Jun 23, 2021 - Economy & Business

Kickstarter CEO: Let's try a 4-day work week

Vlad Lapich, with tech startup company Fast, works on his computer on the first day back in the office on March 24, 2021 in San Francisco, California.

Photo: Justin Sullivan/Getty Images

Kickstarter announced Tuesday that it plans to experiment with a four-day work week in an effort to offer workers more flexibility and additional time to spend on creative pursuits.

The big picture: Lots of tech companies are planning to offer flexibility around where employees work post-pandemic. Now some companies are also rethinking when people work.

Driving the news: Kickstarter plans next year to test a four-day work week with some or all of its employees, though details of that remain to be figured out, including whether all workers will have the same schedule.

What they're saying: Kickstarter CEO Aziz Hasan told Axios that he had toyed with the notion of a four-day week in the past, but was motivated by the pandemic to actually give it a try.

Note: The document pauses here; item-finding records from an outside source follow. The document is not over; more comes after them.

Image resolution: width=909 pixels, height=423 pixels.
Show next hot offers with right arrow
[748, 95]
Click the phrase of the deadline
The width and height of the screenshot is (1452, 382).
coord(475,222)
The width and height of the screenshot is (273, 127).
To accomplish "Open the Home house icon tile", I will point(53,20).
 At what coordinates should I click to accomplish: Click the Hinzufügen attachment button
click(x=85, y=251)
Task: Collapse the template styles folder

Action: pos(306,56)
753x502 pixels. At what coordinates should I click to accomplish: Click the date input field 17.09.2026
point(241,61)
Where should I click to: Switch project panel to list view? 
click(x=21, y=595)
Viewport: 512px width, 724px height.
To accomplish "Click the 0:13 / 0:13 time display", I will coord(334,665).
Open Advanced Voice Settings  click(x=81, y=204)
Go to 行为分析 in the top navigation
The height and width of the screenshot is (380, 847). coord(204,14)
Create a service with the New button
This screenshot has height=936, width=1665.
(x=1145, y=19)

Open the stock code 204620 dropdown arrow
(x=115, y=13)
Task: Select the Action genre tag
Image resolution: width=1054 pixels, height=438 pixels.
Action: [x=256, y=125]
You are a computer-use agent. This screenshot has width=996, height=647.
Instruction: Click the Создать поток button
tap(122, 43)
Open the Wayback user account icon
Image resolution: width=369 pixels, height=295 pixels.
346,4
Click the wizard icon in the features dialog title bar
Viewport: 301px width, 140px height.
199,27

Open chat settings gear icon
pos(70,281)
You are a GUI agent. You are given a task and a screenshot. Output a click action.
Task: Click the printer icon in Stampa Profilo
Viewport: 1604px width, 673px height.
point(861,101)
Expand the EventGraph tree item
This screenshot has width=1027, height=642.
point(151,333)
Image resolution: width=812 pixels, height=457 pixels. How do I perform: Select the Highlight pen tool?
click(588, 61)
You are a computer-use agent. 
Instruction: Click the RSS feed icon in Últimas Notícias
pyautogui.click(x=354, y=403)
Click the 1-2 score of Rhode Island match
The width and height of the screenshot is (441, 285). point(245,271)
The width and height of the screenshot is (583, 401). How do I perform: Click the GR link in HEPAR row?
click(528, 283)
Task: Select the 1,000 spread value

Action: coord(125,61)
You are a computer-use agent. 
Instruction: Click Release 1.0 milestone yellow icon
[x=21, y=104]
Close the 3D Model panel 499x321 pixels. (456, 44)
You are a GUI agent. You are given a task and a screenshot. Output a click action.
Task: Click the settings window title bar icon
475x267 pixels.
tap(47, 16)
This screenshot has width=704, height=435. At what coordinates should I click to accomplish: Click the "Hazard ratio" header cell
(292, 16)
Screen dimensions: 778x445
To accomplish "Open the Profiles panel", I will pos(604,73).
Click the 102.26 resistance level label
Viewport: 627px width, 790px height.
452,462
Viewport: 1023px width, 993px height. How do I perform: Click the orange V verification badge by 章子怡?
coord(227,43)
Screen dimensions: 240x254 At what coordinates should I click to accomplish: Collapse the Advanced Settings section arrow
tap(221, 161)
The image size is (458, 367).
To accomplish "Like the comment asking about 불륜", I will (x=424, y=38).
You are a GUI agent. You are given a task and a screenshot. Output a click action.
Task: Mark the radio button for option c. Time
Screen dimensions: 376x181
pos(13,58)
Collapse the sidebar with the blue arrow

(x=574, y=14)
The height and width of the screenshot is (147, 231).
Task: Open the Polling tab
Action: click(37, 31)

  • "What we’ve been all living through the last 18 months, you feel this compression on your professional life, your personal life," Hasan said.
  • The idea of a four-day work week wasn't spurred by the company's ongoing collective bargaining negotiations, Hasan said. He added that the company's newly formed union has been supportive of the idea.
  • Hasan said he is encouraged to see other companies experimenting as well. "The more people experimenting, the more shared learning," he said.